Последний президент СССР ушел из жизни тогда, когда погибший при нем Союз то ли погибает окончательно, то ли возрождается вновь – зависит от того, из какой столицы на это смотреть, из Москвы или из Киева.
При этом он как будто специально пережил своих врагов-немезид Ельцина, Кравчука и Шушкевича, отправивших его – мировую политическую звезду – на политическую свалку, с которой он уже не смог выбраться. Баллотируясь в президенты России в 1996-м, популярный некогда генсек набрал всего 0,51% голосов. Для бывшего главы государства это, возможно, антирекорд. Возможно даже, что он никогда побит не будет.

##########

▸ Вопросы к тексту:
A. Какую долю голосов, согласно тексту о последнем президенте СССР, он набрал на выборах президента России в 1996 году?
B. Напишите продолжение текста о последнем президенте СССР, начиная сразу после его последнего предложения.

##########

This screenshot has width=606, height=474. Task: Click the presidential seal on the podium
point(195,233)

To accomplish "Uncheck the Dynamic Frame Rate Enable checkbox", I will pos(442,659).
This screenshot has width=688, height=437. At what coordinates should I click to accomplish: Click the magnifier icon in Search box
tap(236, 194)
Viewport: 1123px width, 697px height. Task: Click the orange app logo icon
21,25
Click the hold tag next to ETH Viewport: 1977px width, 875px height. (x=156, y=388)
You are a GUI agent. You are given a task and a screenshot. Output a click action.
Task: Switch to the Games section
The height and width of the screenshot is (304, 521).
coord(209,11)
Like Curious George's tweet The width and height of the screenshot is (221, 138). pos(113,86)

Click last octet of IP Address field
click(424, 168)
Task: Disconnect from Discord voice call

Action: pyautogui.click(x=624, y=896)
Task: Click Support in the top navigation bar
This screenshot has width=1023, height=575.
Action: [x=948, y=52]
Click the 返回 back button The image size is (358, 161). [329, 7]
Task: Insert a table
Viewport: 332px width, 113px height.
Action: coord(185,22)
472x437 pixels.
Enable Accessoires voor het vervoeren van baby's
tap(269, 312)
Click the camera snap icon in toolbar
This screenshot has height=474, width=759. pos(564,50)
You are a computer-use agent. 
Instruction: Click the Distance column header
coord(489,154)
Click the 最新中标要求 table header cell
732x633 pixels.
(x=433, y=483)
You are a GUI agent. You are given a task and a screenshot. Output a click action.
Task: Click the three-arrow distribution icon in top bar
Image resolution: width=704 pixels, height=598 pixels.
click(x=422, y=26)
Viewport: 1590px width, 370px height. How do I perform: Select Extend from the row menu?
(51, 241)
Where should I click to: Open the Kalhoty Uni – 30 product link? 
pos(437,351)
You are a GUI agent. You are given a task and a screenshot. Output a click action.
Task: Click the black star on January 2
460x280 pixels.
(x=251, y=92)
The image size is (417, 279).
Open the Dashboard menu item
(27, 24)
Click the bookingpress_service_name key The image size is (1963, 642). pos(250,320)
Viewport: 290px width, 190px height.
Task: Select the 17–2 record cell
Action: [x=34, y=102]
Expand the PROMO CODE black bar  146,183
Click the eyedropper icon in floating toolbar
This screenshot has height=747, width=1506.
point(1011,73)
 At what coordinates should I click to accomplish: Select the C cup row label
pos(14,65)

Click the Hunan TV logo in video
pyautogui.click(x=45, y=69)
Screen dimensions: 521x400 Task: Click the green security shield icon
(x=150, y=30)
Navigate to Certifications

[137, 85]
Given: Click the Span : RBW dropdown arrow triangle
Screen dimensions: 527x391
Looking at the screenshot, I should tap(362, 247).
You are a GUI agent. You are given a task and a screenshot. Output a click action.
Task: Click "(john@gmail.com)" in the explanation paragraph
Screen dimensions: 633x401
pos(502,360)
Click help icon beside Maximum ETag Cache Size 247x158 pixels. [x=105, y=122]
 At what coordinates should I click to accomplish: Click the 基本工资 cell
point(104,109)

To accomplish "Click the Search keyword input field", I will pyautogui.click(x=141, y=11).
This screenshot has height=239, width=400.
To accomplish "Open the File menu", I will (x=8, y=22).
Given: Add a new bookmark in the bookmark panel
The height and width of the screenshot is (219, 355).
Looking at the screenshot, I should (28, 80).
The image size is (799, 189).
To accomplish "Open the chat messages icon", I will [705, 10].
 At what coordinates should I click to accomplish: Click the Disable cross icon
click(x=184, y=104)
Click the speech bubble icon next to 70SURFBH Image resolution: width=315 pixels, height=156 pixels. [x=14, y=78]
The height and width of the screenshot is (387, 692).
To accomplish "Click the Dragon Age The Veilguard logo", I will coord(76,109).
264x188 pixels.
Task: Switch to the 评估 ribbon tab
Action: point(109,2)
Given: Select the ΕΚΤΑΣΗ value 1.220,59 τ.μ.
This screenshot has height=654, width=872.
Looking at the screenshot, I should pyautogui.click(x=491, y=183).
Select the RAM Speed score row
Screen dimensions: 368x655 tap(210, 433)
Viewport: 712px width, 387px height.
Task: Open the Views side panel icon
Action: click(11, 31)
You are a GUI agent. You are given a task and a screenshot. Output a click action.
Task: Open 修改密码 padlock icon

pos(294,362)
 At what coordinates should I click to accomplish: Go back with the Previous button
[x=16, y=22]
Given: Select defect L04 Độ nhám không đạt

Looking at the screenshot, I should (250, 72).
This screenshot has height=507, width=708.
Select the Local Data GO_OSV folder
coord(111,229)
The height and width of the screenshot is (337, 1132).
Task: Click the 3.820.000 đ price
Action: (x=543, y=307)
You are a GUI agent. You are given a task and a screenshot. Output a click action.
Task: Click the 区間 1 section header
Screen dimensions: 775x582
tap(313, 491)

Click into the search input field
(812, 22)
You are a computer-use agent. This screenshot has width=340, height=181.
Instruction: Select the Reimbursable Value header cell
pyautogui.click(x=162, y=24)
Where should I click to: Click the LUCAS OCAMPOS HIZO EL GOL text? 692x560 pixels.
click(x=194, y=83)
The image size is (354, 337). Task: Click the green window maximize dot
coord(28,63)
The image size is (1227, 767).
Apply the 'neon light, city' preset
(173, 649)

##########

▸ Письменные ответы:
A. Всего 0,51% голосов.

B.
В этой унизительной для масштаба фигуры цифре – одно из доказательств того, что Михаил Сергеевич Горбачев на посмертное почитание в народе рассчитывать не мог. Пока лидеры стран Запада – коллективного врага нынешней России – будут рассыпаться в соболезнованиях и комплиментах (как сделали это, например, Борис Джонсон и Кондолиза Райс), по русскую сторону границы многие станут показательно «не скорбеть», в качестве исключения отринув римскую максиму «или хорошо, или ничего».
Сказать о Горбачеве можно (и нужно! в назидание) много чего, но выбрать из этого хорошее трудно – чисто по результатам профессиональной деятельности. Нет для политического лидера хуже участи, чем слетать с небосклона в связи с уничтожением доверенного ему государства.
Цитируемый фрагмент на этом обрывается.